With the publication this week of The Story of the Lost Child, the fourth and final volume of her Naples Quartet, Elena Ferrante has written a love story of such epic magnitude that it is destined to take its place among the great works of Western literature.
What began in My Brilliant Friend as a schoolgirl rivalry between Elena Greco and Lila Cerullo in a poor neighborhood in Naples grows into a friendship that endures over the next 60 years, through estrangements and intimacies, secrets and confidences, separations and reconciliations, recriminations and absolutions, to become real love.
The four novels -- My Brilliant Friend, The Story of a New Name, Those Who Leave and Those Who Stay, and The Story of the Lost Child -- are nothing less than Tolstoyan in scope. Ferrante introduces us to a dozen families and a score or more individuals who cross the two girls' lives, and over the decades that the novels cover we come to know them as well as the neighbors we grew up with in whatever city or town we called home.

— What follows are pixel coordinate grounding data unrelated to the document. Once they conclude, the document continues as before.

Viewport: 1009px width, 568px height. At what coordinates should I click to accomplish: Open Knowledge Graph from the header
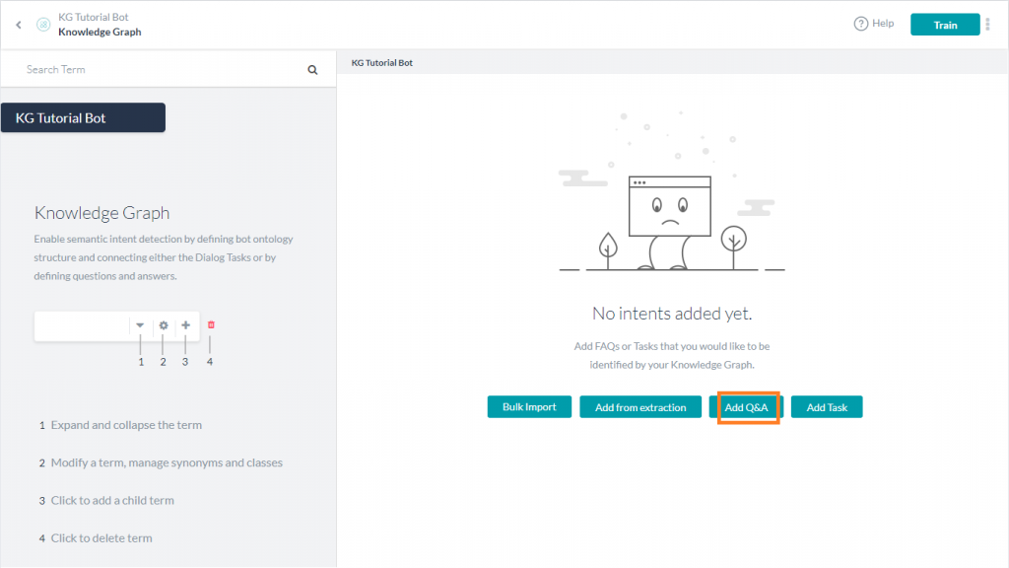(99, 32)
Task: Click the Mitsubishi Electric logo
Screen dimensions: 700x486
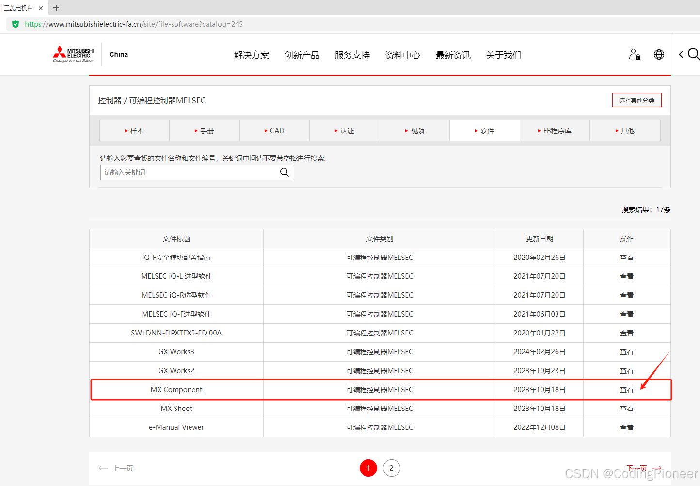Action: tap(72, 54)
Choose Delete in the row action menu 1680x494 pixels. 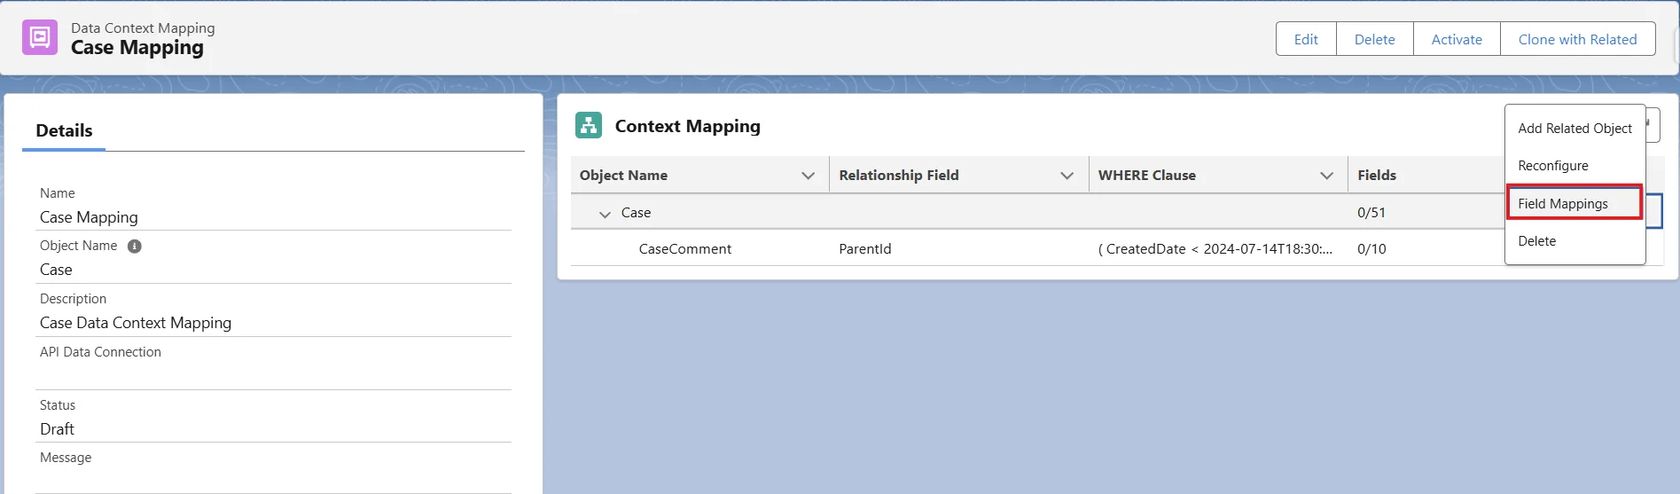(x=1536, y=241)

The comparison to Tolstoy is not idle hyperbole. If the Neapolitan families in Ferrante's novels are several rungs down the social ladder from Tolstoy's Russian aristocracy, they pursue the same human desires and succumb to the same human failings. And if the battles, domestic and otherwise, on the streets of a poor Naples neighborhood are not as grand in scale as Napoleon's invasion of Russia, they are no less passionate, violent, bloody, and deadly.
Ferrante's Naples is inhabited by hardworking but hapless men and women pitted against the rich and powerful and all the unseen forces that may shape any individual's destiny. There is a shoemaker, a railroad conductor, and a baker; a carpenter, a porter, a fruit-and-vegetable vendor; a grocer, a crazy woman, and a coffee bar owner. Among them are Communists, Fascists, and at least one shady family with ties to the Camorra. There is a hierarchy in the neighborhood that is alternately hated and courted just as in any princely palace or seat of power.
We live through the successes and disappointments that befall each family as the children grow up and become adults, much as we live through those of our own kith and kin, wringing our hands over their bad decisions, grieving at the inevitable losses and deaths, and rejoicing at the small victories that are strewn through the course of the half century and more the four novels cover.
Always at the heart of the saga is the friendship between Elena, who is the narrator in all four books, and Lila. It is a friendship that is born in a mean gesture: Lila throws Elena's doll through a grate into the dark, forbidding cellar of a building in which the feared local ogre resides; Elena reciprocates in kind. From the loss of each girl's doll comes a lifelong relationship that withstands marriages, children, spiteful jealousies, achievements and failures, and long separations. It is fueled by fierce competition and sustained by compassion.
As they grow into adulthood, one goes to university, begins to write, and travels - to Genoa, Florence, Milan, Turin, Paris, even briefly to New York -- while the other is forced to drop out after elementary school and remains rooted to the mean streets of Naples. Despite the different paths their lives take, it is hard to know from chapter to chapter, book to book, who is the more "brilliant."
The novels follow each woman through the turbulent upheavals of the 60's and 70's, the corruption and scandal and political violence it spawned, into the advent of the digital age, and the new century. There are betrayals, devastating loss, and painful death. A raw truth about human emotion and desire runs through all four books that is rare to find in fiction and virtually screams from the pages.
But as Elena observes toward the end of the fourth novel, "a book could make noise but ancient warriors before the battle also made noise, and if it wasn't accompanied by real force and immeasurable violence it was only theater." Ferrante's Naples Quartet is anything but theater. It is the first genuine literary classic of the 21st century.